The clients, VicUrban and Building Commission & Plumbing Industry Commission (BC/PIC) are both known for their commitment to the environment, so they wanted their new workplaces to walk that walk that they talk. Accordingly, preference was given to building materials that have eco-friendly content, low embodied energy, recycled content, minimized volatile compound content, and minimal amounts of PVC content.
In addition, they tried to use less new material, and reused many of the heritage elements from the existing site. For VicUrban, old doors taken out of the shed were cleaned and hung as cool backdrops in the reception area and original slate salvaged from the roof was cleaned and hung as a feature wall. Even old tracks were recycled as fun decor details, and in BC/PIC, an old railway switch from the Shed is now on display at the entrance.

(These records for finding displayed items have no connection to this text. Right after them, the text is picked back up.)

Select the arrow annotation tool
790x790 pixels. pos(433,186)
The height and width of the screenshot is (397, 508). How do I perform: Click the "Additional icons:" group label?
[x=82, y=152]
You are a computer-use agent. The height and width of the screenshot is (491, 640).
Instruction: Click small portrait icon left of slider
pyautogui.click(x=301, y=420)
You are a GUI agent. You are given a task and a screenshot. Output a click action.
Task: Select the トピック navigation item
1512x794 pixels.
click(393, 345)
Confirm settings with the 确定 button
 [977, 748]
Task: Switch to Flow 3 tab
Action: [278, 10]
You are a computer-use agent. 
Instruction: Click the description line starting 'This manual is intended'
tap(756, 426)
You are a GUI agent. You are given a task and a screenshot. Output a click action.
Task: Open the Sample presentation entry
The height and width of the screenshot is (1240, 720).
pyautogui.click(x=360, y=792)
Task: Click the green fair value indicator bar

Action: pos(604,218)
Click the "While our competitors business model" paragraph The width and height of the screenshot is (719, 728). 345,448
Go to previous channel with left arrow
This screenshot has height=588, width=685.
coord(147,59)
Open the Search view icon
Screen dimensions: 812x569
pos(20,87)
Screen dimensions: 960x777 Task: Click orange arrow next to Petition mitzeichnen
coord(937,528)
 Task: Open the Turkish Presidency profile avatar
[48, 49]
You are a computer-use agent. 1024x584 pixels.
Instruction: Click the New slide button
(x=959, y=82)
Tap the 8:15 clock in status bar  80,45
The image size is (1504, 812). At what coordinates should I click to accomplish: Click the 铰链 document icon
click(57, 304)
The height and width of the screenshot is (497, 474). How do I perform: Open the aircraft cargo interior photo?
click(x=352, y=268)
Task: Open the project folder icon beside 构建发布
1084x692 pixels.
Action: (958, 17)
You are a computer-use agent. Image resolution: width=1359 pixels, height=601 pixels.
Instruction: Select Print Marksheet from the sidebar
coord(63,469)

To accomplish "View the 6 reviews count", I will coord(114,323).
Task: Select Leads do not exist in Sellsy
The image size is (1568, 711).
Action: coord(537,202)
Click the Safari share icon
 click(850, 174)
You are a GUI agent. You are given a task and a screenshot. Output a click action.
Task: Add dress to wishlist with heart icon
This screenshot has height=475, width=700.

Of the other products used, black steel and recycled timber made up a large part and rubber/eco-vinyl flooring in lieu of carpets enhanced the ‘warehouse’ aesthetic.
“The refurbishment of the Goods Shed North will raise the bar in environmental design by creating an economically feasible sustainable design, incorporating state-of-the-art office accommodation in an historic building,” Victorian Planning Minister Justin Madden said.